## Problem
Report how many lines of the records below contain the string "height", matching case exactly, and give only the number.

— START OF Raw data —

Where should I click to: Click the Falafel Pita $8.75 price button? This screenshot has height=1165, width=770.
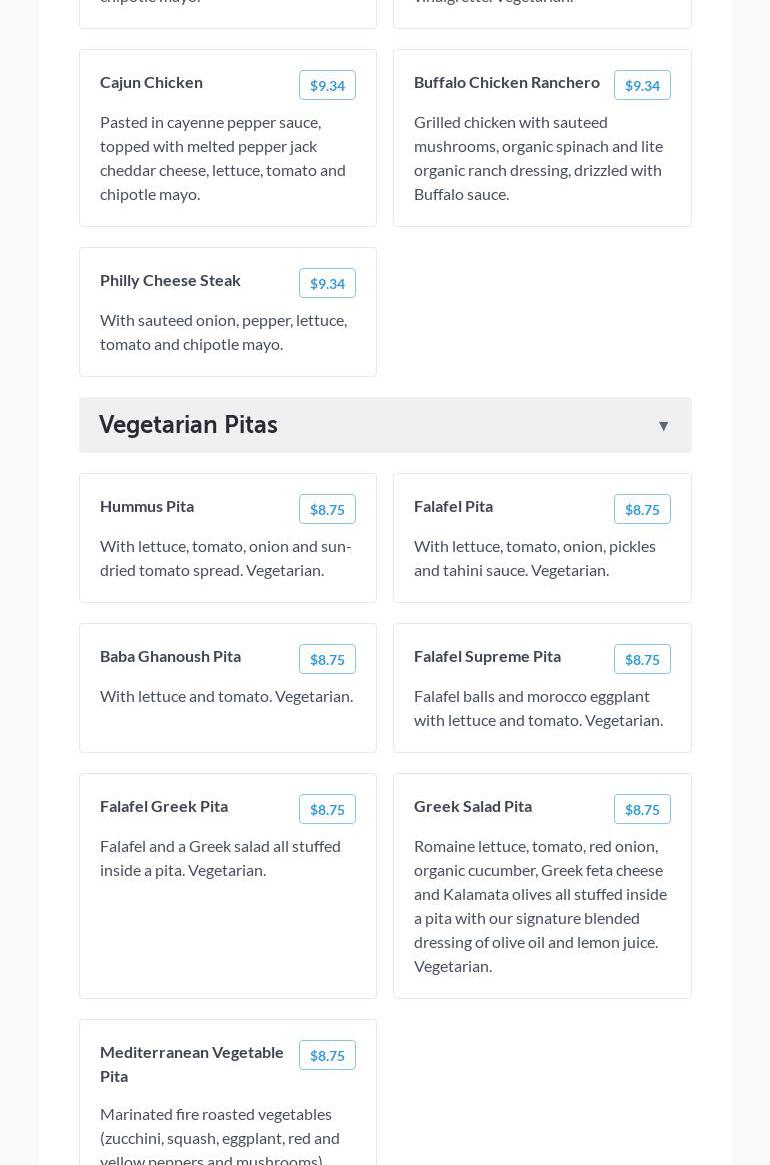point(642,509)
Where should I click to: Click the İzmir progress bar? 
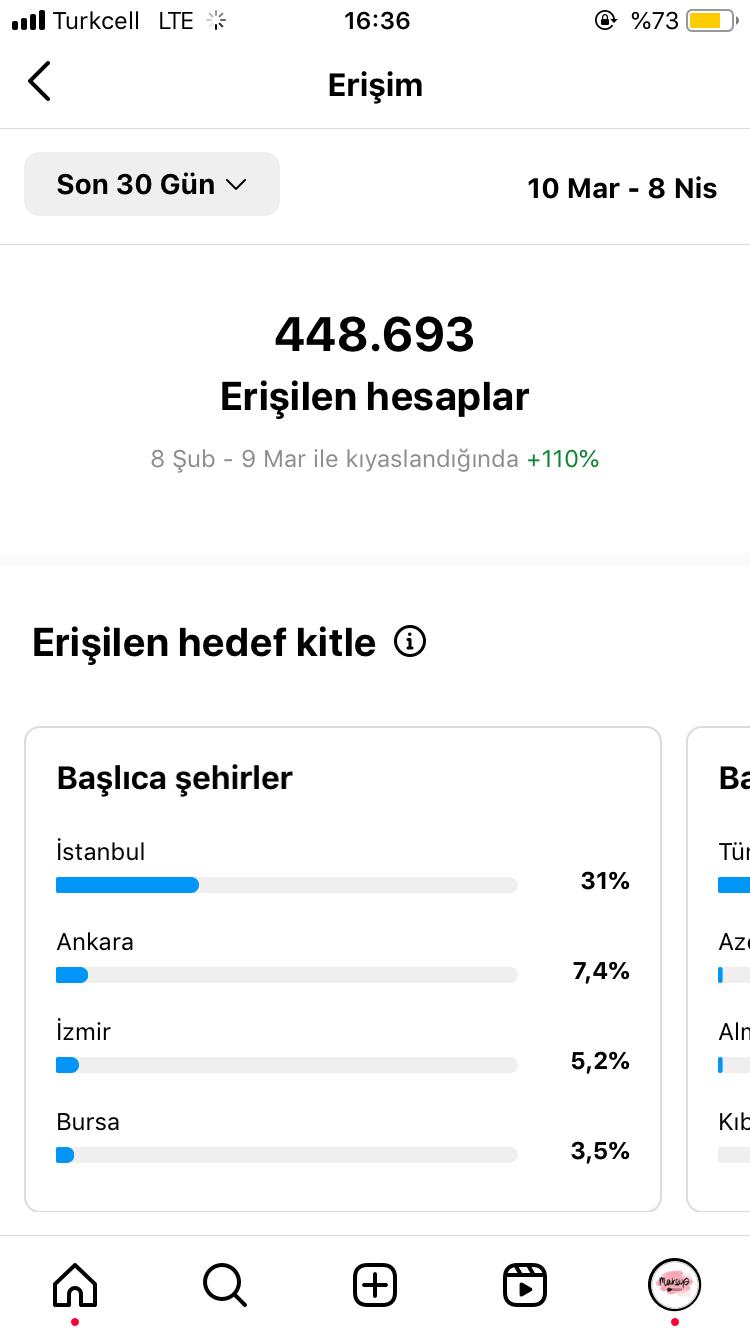point(287,1065)
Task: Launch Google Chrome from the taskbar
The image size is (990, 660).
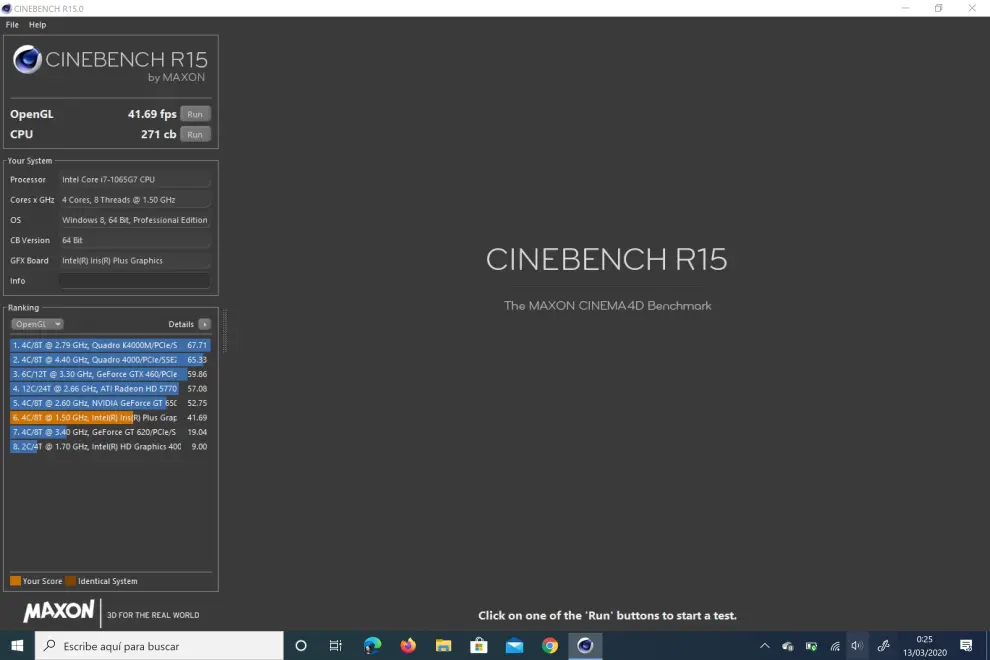Action: [550, 646]

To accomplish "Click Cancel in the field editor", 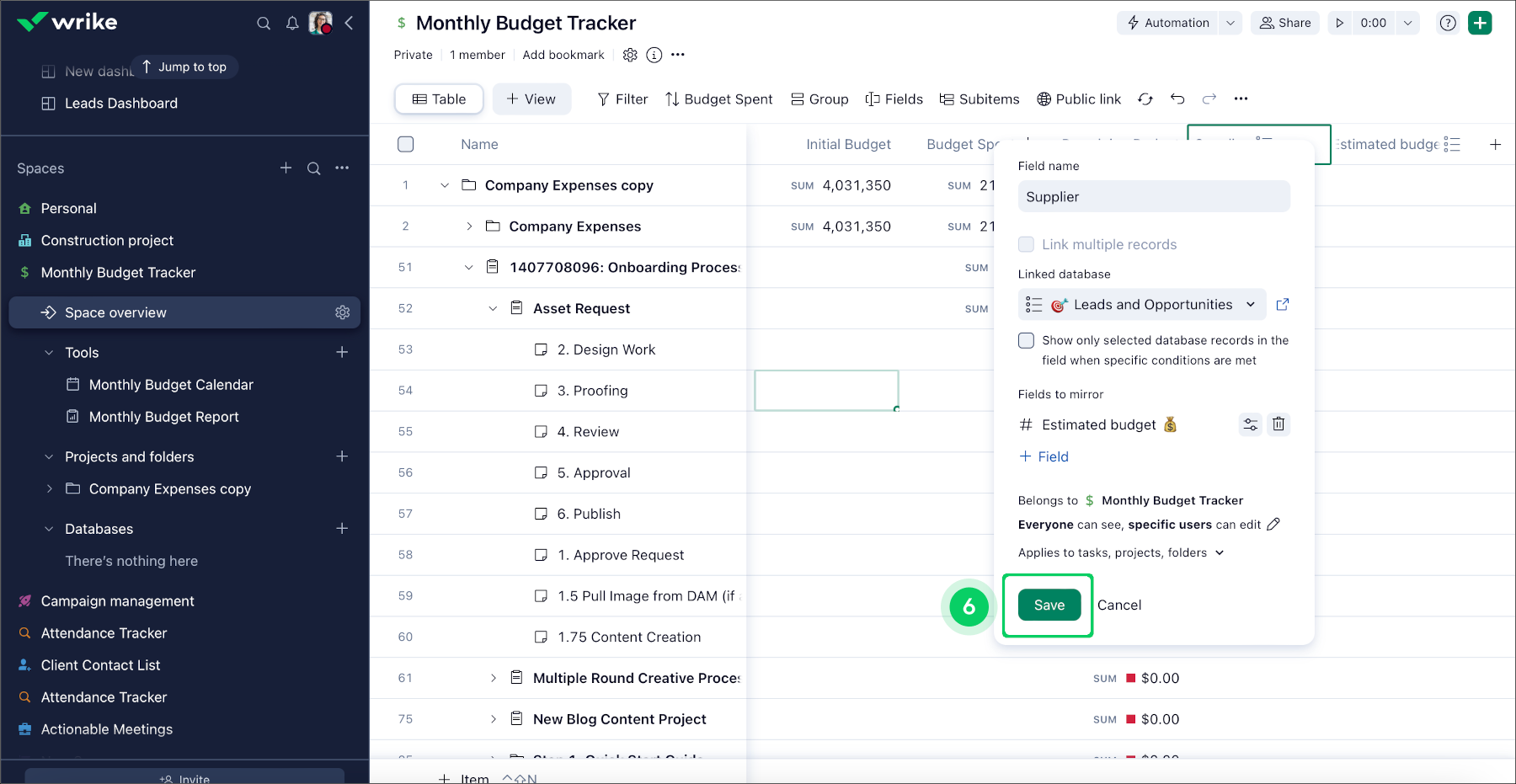I will click(x=1118, y=605).
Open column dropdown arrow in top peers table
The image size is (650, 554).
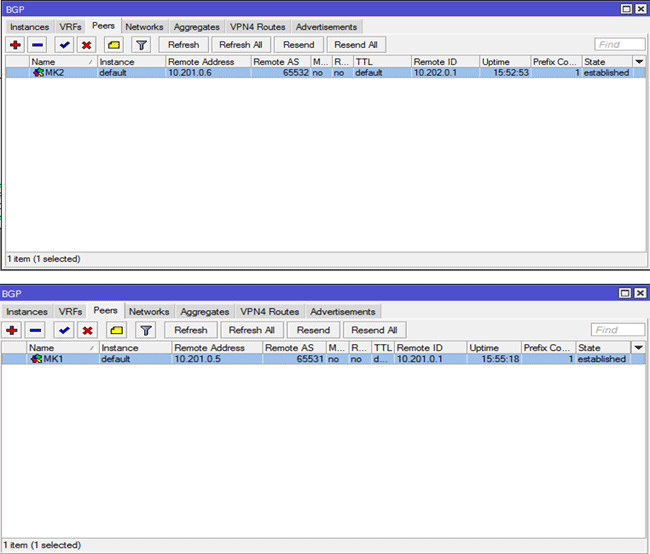tap(639, 62)
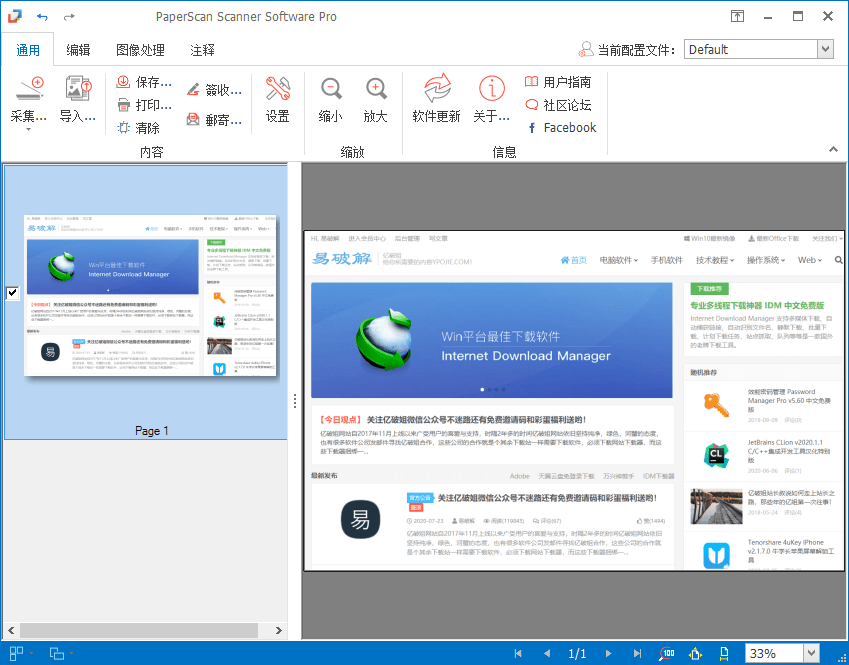Click the thumbnail panel horizontal scrollbar
849x665 pixels.
144,630
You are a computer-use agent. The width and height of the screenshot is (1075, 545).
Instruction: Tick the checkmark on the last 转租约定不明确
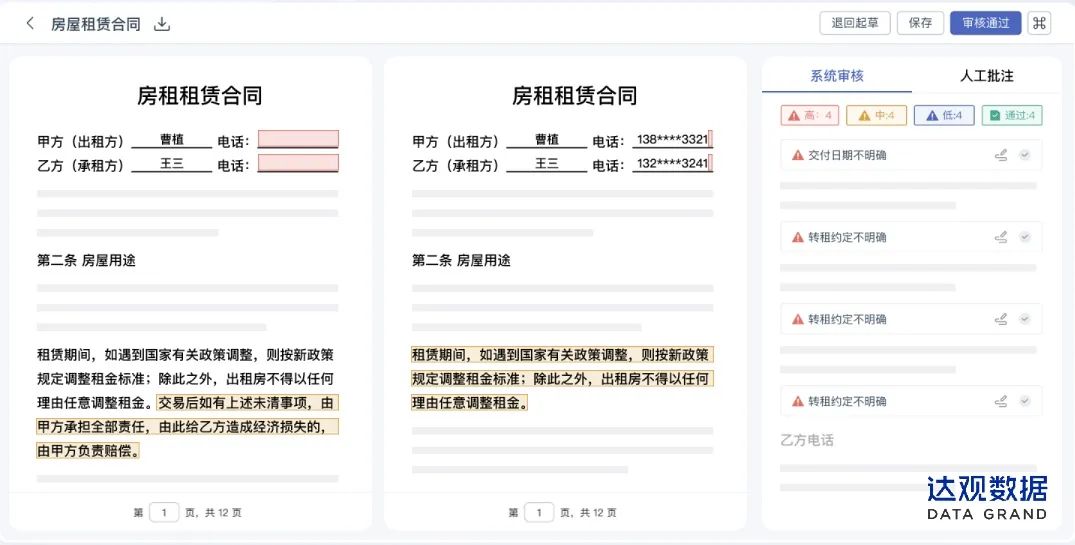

— END OF Raw data —

## Solved exercise
2